The latest from academia
As algorithms inundate medicine, universities are scrambling to keep up. The latest sign of that came this week, with the launch of two new academic centers in New York. At the Icahn School of Medicine at Mount Sinai, the Center for Computational Immunology will try to bring algorithms to bear on the development of cancer therapies that harness the immune system. And at Stonybrook University, the Institute for AI-Driven Discovery and Innovation will support research in bioinformatics, among other applications.

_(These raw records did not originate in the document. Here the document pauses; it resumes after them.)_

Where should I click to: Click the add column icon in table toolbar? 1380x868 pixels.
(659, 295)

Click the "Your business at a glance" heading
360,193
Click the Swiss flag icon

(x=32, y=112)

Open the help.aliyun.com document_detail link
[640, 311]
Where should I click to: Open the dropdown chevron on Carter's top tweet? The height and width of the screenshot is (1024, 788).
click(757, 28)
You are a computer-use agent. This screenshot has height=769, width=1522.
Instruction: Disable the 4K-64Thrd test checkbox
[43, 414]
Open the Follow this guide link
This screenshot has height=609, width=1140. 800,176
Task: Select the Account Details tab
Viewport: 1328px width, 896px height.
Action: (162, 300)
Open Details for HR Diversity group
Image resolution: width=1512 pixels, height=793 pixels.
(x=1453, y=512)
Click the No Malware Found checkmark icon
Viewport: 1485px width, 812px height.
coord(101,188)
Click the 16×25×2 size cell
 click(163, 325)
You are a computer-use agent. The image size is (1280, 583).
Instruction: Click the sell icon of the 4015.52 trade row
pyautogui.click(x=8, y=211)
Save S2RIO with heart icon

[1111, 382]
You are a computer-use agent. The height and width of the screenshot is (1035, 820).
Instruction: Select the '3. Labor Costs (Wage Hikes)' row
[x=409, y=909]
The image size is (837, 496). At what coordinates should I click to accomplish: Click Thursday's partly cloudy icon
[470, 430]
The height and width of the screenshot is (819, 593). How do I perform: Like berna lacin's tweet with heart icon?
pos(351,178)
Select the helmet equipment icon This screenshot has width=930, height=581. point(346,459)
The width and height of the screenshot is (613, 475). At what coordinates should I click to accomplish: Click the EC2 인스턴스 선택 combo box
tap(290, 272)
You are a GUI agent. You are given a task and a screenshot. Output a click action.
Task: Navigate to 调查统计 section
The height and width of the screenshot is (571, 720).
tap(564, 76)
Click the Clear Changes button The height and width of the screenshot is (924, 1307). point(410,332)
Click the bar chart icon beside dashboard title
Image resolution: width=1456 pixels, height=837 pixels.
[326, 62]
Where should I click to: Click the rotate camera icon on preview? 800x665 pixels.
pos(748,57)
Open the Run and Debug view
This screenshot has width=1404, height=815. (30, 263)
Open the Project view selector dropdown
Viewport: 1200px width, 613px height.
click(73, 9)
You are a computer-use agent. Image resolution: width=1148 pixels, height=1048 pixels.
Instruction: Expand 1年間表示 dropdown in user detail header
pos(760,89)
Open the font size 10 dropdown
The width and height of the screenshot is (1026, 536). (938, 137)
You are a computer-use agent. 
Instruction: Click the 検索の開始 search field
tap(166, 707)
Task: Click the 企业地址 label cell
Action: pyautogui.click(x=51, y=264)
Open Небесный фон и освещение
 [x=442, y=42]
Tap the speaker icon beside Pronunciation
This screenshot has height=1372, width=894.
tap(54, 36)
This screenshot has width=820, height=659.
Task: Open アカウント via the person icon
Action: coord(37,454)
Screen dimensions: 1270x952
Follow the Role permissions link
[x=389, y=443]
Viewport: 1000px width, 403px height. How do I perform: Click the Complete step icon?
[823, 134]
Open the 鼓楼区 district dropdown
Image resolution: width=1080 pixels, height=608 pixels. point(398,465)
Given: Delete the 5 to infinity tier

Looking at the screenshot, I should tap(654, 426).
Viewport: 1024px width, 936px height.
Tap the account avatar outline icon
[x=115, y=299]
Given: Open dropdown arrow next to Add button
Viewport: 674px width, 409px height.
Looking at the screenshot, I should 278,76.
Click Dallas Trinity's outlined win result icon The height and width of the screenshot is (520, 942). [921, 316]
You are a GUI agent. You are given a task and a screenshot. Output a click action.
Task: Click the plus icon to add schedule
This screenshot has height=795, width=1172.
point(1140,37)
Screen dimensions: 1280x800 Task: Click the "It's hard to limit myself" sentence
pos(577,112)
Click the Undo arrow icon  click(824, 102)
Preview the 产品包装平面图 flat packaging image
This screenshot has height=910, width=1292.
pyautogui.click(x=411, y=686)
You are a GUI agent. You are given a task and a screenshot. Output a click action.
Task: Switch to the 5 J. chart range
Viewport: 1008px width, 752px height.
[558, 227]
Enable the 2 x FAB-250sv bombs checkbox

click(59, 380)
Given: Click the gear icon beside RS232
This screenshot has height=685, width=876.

A new paper by Johns Hopkins researchers in Nature calls for a “digital health scorecard” to assess the value of tech products in medicine. Our inboxes are a testament to the need for an objective assessment mechanism. The pitches are constant, but it is difficult to cut through the puffery to identify products likely to deliver real benefits to doctors and patients, and returns for investors. The paper’s authors propose a scorecard based on four criteria: technical accuracy, clinical value, usability, and cost. “For digital health solutions to have greater impact, quality and value must be easier to distinguish,” they wrote. It is easy to identify instances in medicine where those criteria were not fully considered. Three words: electronic health records.
Having trouble keeping up with the unrelenting stream of new research papers on AI in medicine? We are, too — which is why we were heartened to see the launch yesterday of Doctor Penguin, a project to curate by email the top papers of the week. It comes by way of a team of AI researchers from Stanford and Scripps Research.
Hype watch: a small machine-learning study with a big headline
A bold headline out of a European cardiology conference caught our eye this week: “Machine learning overtakes humans in predicting death or heart attacks.” The headline was attached to a study detailing the performance of an algorithm in predicting patients’ risk of heart attack or cardiovascular death. The study involved 950 patients; 24 suffered heart attacks and 49 died. After repeatedly analyzing 85 variables in imaging data and clinical histories, the system identified the variables that predicted those outcomes with a 95 percent accuracy rate. Some experts were unimpressed, however, noting that there were too few patients in the study to proclaim the algorithm was ready for clinical use. Eric Topol, an AI expert and author of the book “Deep Medicine,” tweeted that the headline, which rocketed around the internet this week, was an “exemplar of AI in medicine hype.”